Serhiy Serheyev

Personal information
- Full name: Serhiy Oleksandrovych Serheyev
- Date of birth: 25 May 1982 (age 43)
- Place of birth: Budapest, Hungary
- Position: Midfielder

Senior career*
- Years: Team / Apps / (Gls)
- 2000–2002: Dynamo Lviv / 38 / (3)
- 2002–2004: Karpaty-2 Lviv / 62 / (2)
- 2002: Karpaty-3 Lviv / 1 / (0)
- 2004: Karpaty Lviv / 2 / (0)
- 2005: Hetman Zamość
- 2005–2006: Krasyliv / 22 / (2)
- 2006: Mykolaiv / 14 / (0)
- 2007: Halychyna Lviv / 3 / (1)
- 2008: Stal Dniprodzerzhynsk / 21 / (1)
- 2009: → Arsenal-Kyivshchyna Bila Tserkva (loan) / 1 / (0)
- 2010–2011: Beregvidek Berehove
- 2012–2015: Rukh Vynnyky / 43 / (7)
- 2016–2018: Ukraine United / 28 / (4)

= Serhiy Serheyev =

Ukrainian footballer

Serhiy Oleksandrovych Serheyev (Сергій Олександрович Сергеєв, born May 25, 1982) is a Ukrainian footballer.

== Playing career ==
Serheyev began his career in 2000 with FC Dynamo Lviv in the Ukrainian Second League.
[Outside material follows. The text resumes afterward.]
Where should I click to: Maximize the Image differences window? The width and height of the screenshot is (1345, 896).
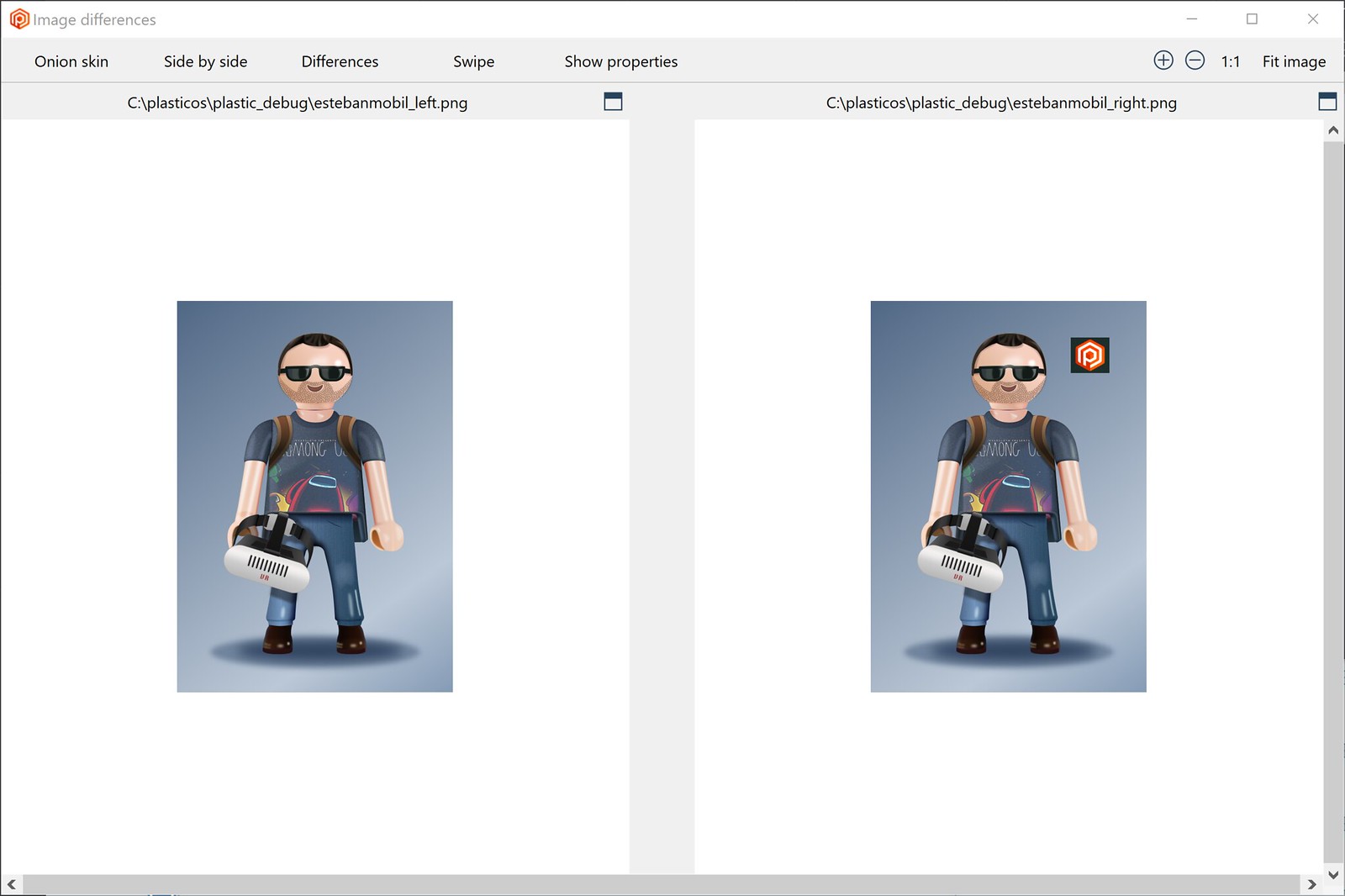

In 2002, he signed with FC Karpaty-2 Lviv of the Ukrainian First League, and made the senior team in 2004. Midway through the season he went abroad to Poland to sign with Hetman Zamość. In 2005, he returned to his native country to play with FC Krasyliv, and had stints with MFC Mykolaiv, FC Halychyna Lviv, FC Stal Kamianske, FC Arsenal-Kyivshchyna Bila Tserkva, SC Beregvidek Berehove, and FC Rukh Vynnyky. In 2016, he went overseas to Canada to sign with FC Ukraine United of the Canadian Soccer League. In his debut season he featured in 17 matches and recorded one goal, and helped Ukraine United clinch a postseason berth by finishing second in the standings.